Going on a real-life date
“Congratulations. You’ve found someone who seems normal enough, appeals to your eye, can hold up their end of an email conversation, and has agreed that it would be a good idea to meet a veritable stranger in public…Once you meet, you realize that all of the prior emails and innuendos and witty banter go out the window. You know very little about this person and your only topics of conversation appear to be the standard “Where are you from?"…type questions, which are inherently un-sexy…Also, booze helps. But not too much…In regard to the venue, I always, always opt for happy hour, and preferably at a bar convenient to both of us.”

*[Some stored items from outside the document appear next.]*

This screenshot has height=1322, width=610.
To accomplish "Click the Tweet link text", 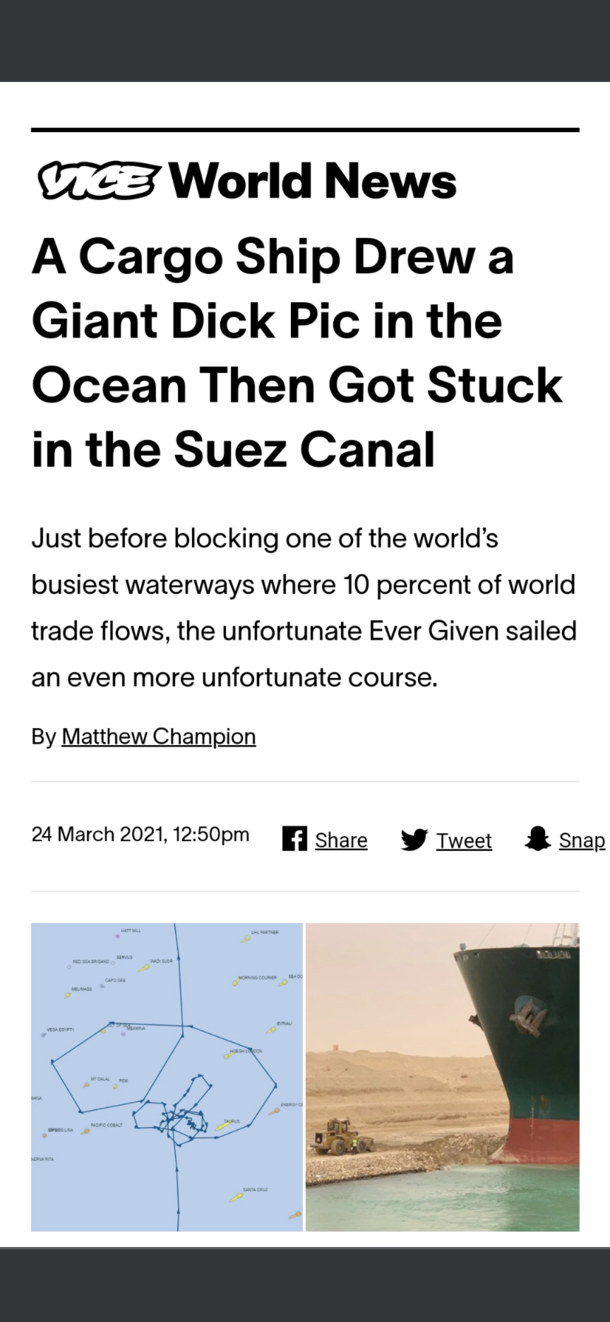I will [x=464, y=840].
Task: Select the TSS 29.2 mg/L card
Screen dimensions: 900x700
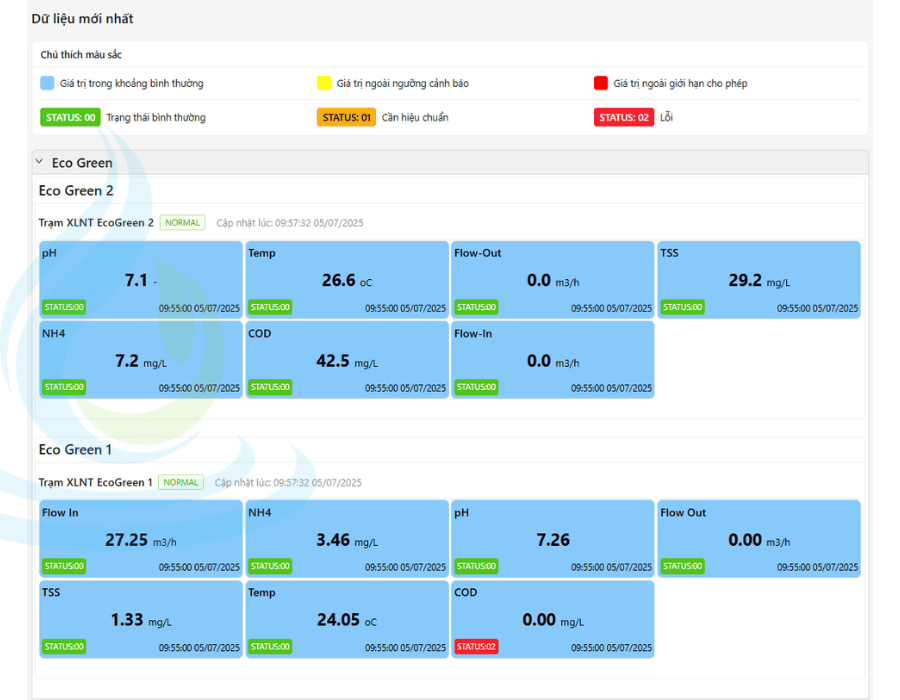Action: pyautogui.click(x=758, y=280)
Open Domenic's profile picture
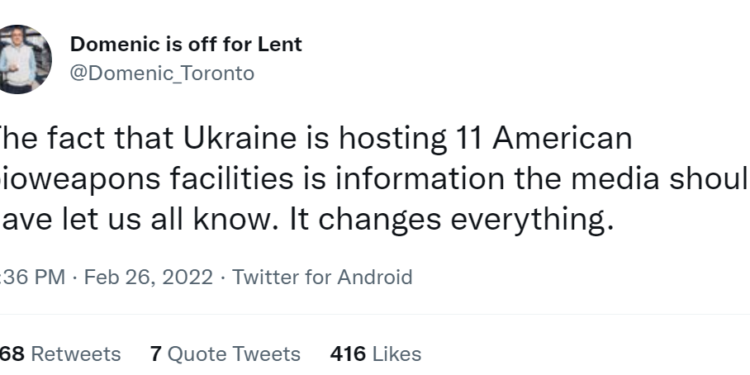Screen dimensions: 750x375 (23, 59)
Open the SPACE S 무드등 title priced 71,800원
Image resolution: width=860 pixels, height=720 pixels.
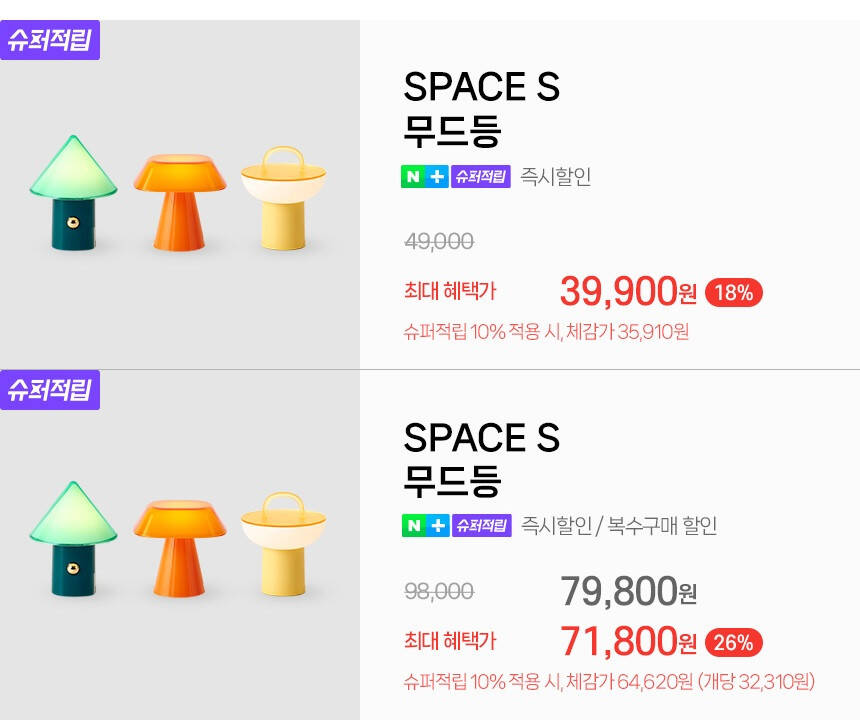pyautogui.click(x=481, y=459)
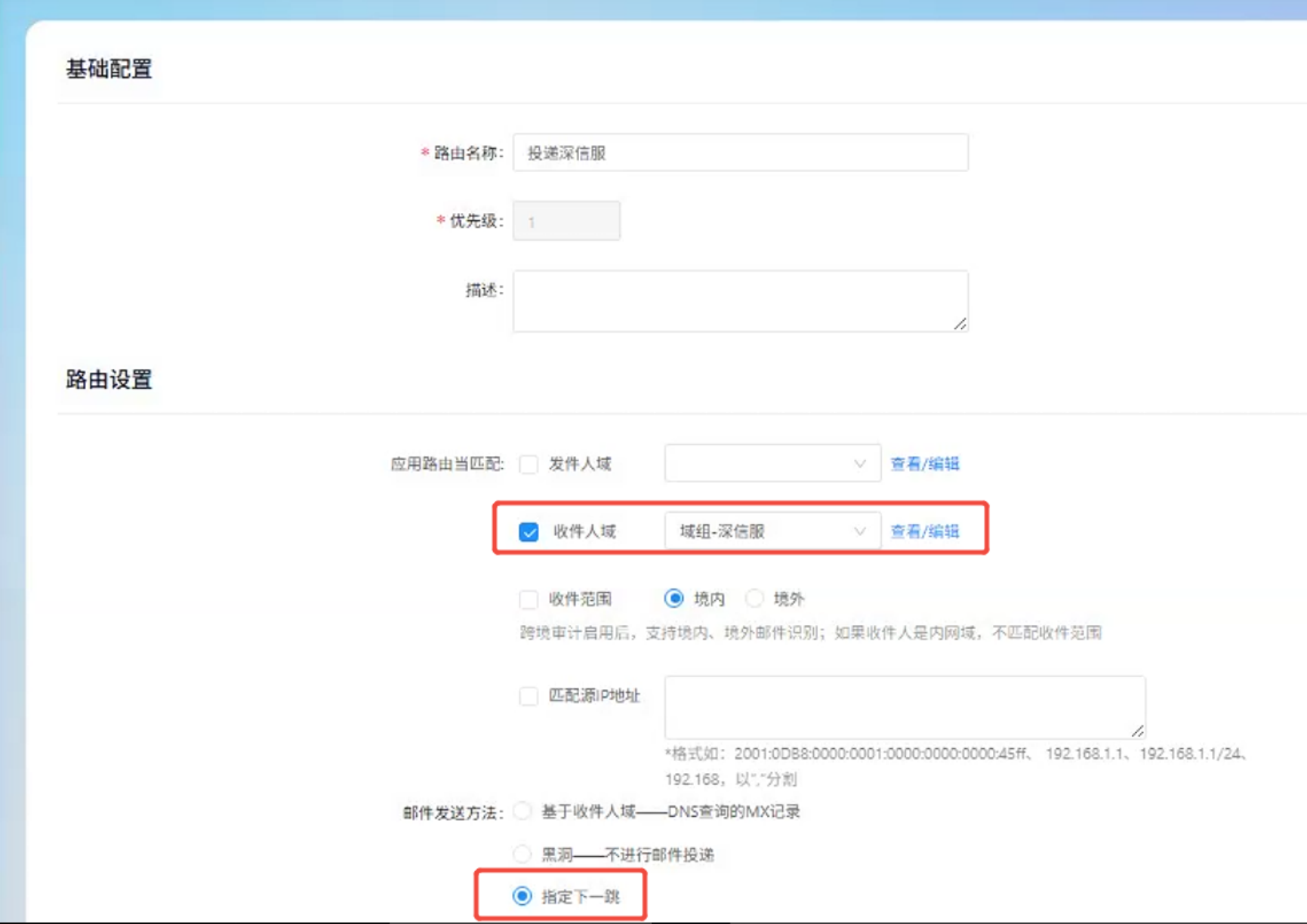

Oh boy…well I think he’s right in pointing out that “What do you do?” is an un-sexy question, especially if your date is a conveyor belt repairman or something of the sort.  But what else are you supposed to ask someone you’ve just met?  I think “Have you ever cheated?” and “How many people have you slept with?” are inappropriate and extremely personal first date questions.  Alcohol helps ease most situations, but also clouds your judgment (not that I’m speaking from experience) so I think happy hour is a peculiar choice for a first date. When you’re at happy hour and you know drinks are cheap and you’re nervous to meet this person AND you know you shouldn’t drink too much, I can see how people would freak out and start tossing back Amstel Light bottles (again, I’ve never personally had this experience).  I love that he says you shouldn’t drink too much, but that he ALWAYS opts for a bar during happy hour.    WTF people, hypocrite much?

It all comes down to the right attitude
“That brings me to my last point: intentions. Be open to the new experiences, because you’re going to have them. You’ll meet girls who are only interested in a quick fling or casual sex, girls who want a boyfriend, and even girls who already have a boyfriend…Without fail, every girl you meet will have some kind of prepared speech about how they only signed up for online dating (because their friends made them, they were drunk, it was a dare, etc.) as a means of conveying to you that they aren’t taking it too seriously, even if they really are. And, really, that’s the key to success with online taking: not taking it too seriously…but no matter what, you’re going to have some stories to tell. For me, that alone made it worth it. Oh, and the hooking up. All of the hooking up.”

It’s good to know that my attitude (which is currently “I have zero expectations”) is a good one, according to him…this attitude also makes it A LOT easier to go on dates. I also find it extremely comforting that he too gets enjoyment out of his online dating stories.  And I’m sorry guys and gals, but he said it himself, it’s worth it for the hooking up. So if you are in fact looking for a relationship, maybe you should be open with your intentions right off the bat…I can’t believe I just agreed with him.
Disclaimer: I did sign up for online dating the first time because I was drunk on NYE and my friends convinced me to do it (I have about 10 people who will confirm this, ½ of which completed my profile and one of which STILL edits my profiles).  However, when people ask me why I’m on a website now, I explain to them that I wasn’t meeting ‘quality’ people in bars, which is completely true.  The older I get, the less interested I become in the ‘hook up scene’ and the more interested I become in finding someone with potential.